Supplied records |
##########
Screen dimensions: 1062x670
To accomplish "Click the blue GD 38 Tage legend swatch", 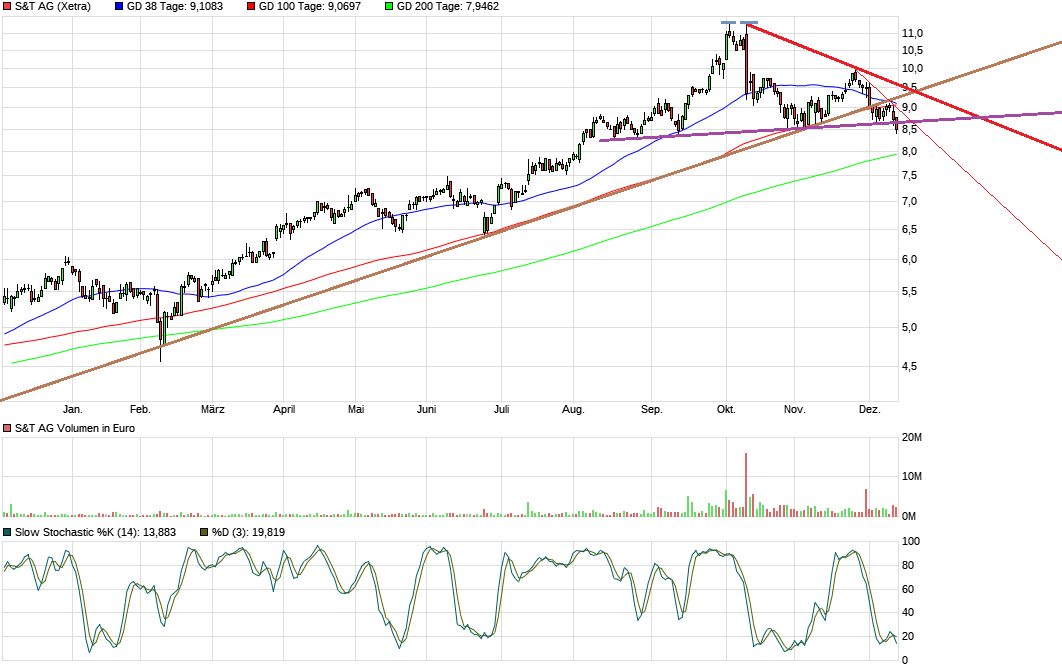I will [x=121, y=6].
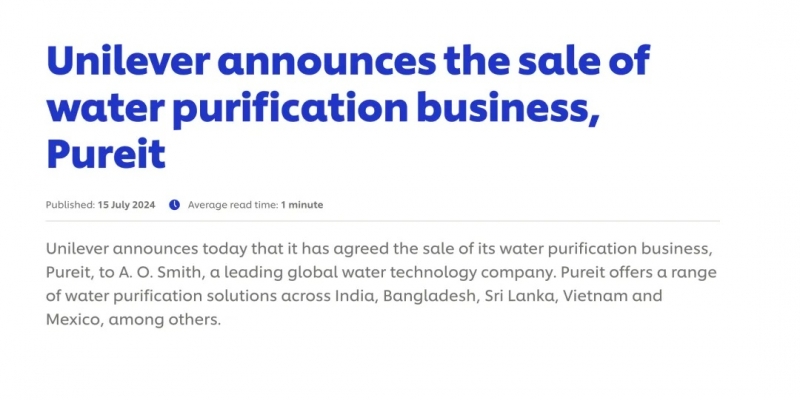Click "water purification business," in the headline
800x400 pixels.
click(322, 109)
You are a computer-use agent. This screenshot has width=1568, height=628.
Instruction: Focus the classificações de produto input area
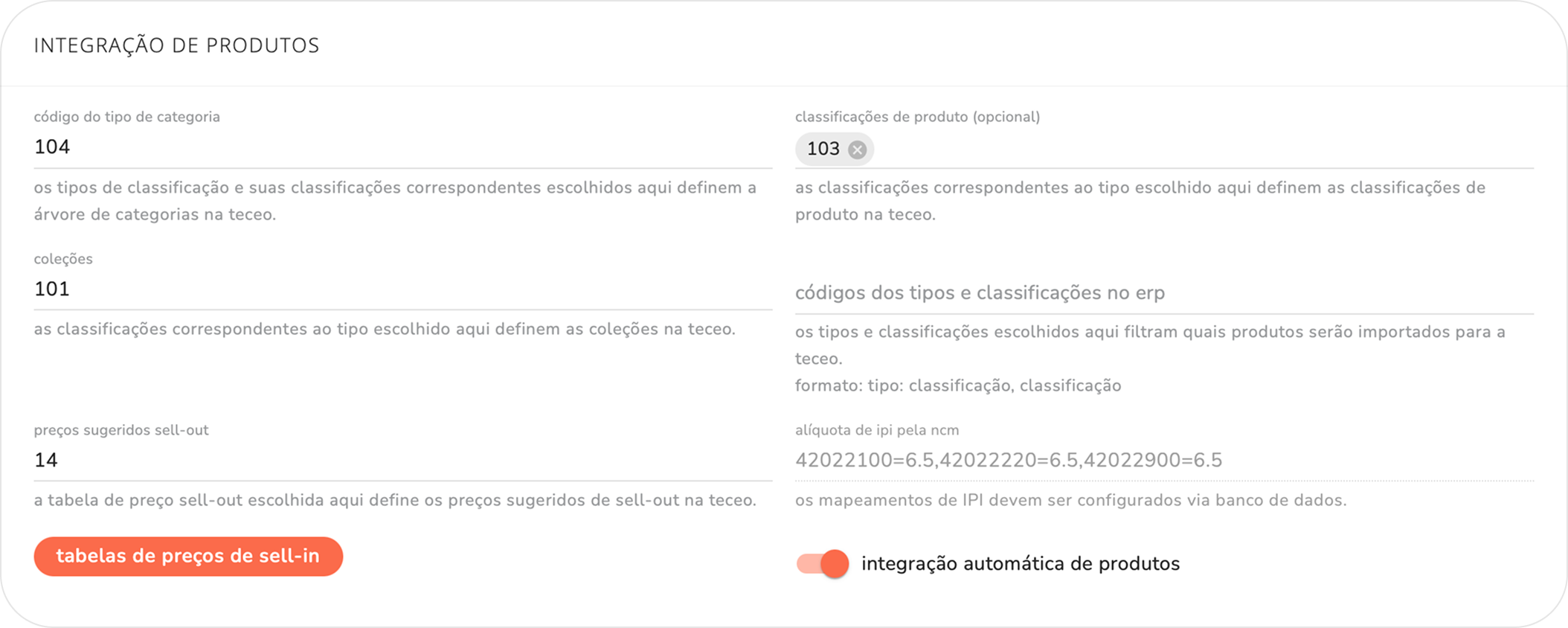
##########
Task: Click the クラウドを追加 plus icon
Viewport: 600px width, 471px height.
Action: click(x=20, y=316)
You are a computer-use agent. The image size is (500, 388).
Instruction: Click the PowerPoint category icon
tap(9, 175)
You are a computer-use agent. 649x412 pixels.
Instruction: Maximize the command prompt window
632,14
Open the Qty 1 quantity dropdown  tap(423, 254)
##########
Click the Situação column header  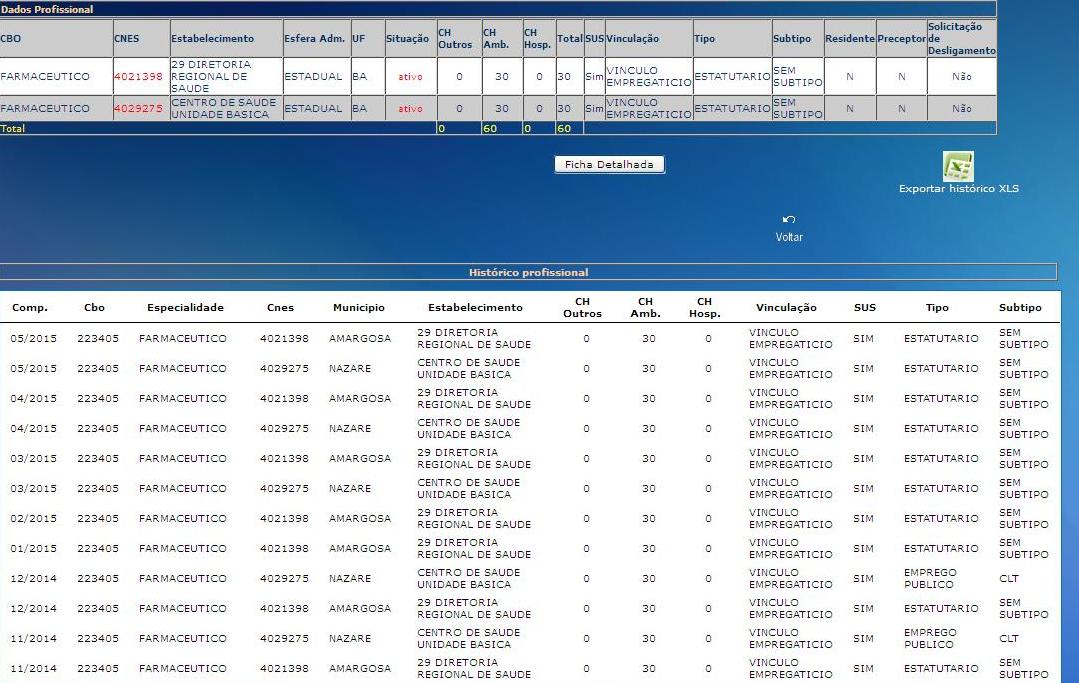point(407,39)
##########
What needs to be done |
In the material above, please count the lines that hold the word "computer" and answer with only that number.

The completed task |
3